D’autres acteurs qui entrent en scène
Le changement climatique est déjà un fait, et ses impacts se font sentir partout dans le monde. Cela fait monter le nombre des personnes touchées, qui commencent à comprendre les sources du problème et rejoignent les rangs de ceux qui se battent contre lui. Parmi ces personnes figurent :
- les victimes des tornades, sécheresses, inondations et incendies qui résultent du changement climatique mondial ;
- les victimes des projets de puits de carbone tels que les monocultures d’arbres implantées à cette fin, et celles des grands barrages hydroélectriques ;
- la population et le gouvernement des pays condamnés à disparaître en tout ou en partie si des mesures ne sont pas prises pour enrayer l’effet de serre (en particulier, les petits pays insulaires et ceux des côtes basses) ;
- les secteurs académiques concernés par l’environnement et les gens, qui ont la capacité de contribuer par leurs recherches et leurs analyses à attaquer le problème ;
- les organisations et les individus qui travaillent pour la défense de la biodiversité, et qui comprennent que le changement climatique met en péril la survie de nombreux écosystèmes et des espèces qui les habitent.

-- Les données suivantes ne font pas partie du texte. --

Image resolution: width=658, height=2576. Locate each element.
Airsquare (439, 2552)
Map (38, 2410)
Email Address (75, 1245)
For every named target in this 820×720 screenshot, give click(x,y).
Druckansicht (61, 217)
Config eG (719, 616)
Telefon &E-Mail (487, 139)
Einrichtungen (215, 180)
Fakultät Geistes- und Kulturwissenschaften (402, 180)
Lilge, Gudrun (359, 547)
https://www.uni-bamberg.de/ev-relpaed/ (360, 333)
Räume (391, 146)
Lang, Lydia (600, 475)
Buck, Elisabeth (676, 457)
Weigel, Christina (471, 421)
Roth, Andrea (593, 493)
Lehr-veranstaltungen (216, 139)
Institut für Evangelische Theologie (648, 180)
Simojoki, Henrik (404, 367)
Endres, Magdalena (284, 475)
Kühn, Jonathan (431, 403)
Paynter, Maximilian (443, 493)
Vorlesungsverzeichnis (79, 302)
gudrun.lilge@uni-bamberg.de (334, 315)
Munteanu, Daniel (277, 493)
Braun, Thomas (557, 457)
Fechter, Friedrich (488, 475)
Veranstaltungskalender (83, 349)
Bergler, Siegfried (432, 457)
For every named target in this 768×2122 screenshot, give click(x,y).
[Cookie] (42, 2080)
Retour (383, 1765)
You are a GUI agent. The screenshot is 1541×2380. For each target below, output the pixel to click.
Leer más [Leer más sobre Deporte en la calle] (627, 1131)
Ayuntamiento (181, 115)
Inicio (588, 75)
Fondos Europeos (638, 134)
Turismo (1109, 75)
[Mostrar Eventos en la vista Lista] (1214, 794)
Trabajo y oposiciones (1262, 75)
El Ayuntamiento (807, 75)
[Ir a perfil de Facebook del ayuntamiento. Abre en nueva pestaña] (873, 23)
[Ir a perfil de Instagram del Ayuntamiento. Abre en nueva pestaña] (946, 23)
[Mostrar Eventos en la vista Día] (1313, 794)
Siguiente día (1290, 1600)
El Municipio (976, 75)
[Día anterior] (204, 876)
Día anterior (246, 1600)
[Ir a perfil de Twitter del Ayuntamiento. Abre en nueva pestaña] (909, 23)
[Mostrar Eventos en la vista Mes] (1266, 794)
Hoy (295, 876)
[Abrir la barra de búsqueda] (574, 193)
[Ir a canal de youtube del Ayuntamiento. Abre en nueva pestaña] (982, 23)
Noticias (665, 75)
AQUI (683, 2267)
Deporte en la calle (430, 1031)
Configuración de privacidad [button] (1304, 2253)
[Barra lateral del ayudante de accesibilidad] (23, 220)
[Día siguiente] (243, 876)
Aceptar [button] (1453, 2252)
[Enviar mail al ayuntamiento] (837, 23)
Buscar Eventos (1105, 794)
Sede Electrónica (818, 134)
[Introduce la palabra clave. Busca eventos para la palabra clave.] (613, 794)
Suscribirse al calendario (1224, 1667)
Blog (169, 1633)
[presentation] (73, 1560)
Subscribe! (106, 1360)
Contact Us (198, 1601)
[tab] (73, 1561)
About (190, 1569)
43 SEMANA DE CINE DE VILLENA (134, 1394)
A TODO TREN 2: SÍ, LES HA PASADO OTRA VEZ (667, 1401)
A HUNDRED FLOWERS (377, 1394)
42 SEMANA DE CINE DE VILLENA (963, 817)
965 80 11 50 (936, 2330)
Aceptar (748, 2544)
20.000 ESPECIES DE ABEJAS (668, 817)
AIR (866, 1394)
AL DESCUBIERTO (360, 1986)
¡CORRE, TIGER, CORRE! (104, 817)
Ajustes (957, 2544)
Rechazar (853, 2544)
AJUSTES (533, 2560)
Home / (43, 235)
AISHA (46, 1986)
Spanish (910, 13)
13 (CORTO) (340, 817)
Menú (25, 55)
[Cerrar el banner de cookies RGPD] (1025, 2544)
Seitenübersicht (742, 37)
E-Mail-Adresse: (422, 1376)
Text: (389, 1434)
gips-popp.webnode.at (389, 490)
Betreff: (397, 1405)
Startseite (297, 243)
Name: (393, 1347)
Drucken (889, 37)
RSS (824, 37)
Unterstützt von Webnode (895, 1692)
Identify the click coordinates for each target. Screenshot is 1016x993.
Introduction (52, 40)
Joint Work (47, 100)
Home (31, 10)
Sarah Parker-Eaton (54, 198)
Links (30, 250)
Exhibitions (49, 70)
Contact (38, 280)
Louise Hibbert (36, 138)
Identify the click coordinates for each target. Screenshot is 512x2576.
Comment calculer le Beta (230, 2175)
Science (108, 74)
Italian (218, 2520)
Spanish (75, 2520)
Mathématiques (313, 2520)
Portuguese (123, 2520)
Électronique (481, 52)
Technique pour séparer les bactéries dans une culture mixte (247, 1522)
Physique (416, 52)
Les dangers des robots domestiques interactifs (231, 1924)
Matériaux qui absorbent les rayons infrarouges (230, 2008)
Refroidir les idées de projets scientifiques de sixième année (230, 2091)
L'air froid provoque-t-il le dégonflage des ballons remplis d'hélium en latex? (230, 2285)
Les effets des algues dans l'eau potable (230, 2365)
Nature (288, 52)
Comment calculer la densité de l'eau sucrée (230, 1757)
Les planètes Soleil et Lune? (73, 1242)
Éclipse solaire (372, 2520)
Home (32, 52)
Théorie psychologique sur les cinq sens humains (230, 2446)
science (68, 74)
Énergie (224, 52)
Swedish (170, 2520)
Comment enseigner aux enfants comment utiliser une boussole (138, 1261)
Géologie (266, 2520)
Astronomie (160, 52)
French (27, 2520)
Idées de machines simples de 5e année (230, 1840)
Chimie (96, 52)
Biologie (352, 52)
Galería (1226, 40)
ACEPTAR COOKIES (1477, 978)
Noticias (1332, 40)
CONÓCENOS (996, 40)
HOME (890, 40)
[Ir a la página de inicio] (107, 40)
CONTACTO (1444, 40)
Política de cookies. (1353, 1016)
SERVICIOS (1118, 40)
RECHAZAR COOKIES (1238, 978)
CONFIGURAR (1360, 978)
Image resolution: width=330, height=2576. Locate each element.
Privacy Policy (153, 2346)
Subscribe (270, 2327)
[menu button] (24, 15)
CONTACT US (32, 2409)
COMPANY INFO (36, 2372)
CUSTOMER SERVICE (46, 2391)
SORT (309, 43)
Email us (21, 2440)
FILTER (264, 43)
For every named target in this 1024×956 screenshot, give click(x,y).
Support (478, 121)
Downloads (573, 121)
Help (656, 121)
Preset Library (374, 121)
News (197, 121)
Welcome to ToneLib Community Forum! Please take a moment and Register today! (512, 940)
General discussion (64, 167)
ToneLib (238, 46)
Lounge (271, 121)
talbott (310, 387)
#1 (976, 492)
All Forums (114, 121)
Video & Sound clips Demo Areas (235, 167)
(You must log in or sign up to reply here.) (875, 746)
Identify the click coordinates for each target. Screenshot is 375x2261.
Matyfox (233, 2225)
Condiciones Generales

En définitive, la réalité est en train de montrer que les solutions au problème du changement climatique ne seront possibles que si la société civile organisée – dans le Sud et dans le Nord, dans les aires boisées, les régions agricoles et les zones urbaines – joue le rôle qui lui revient de droit et oblige les gouvernements à adopter toutes les mesures nécessaires pour changer de cap et éviter la catastrophe climatique mondiale.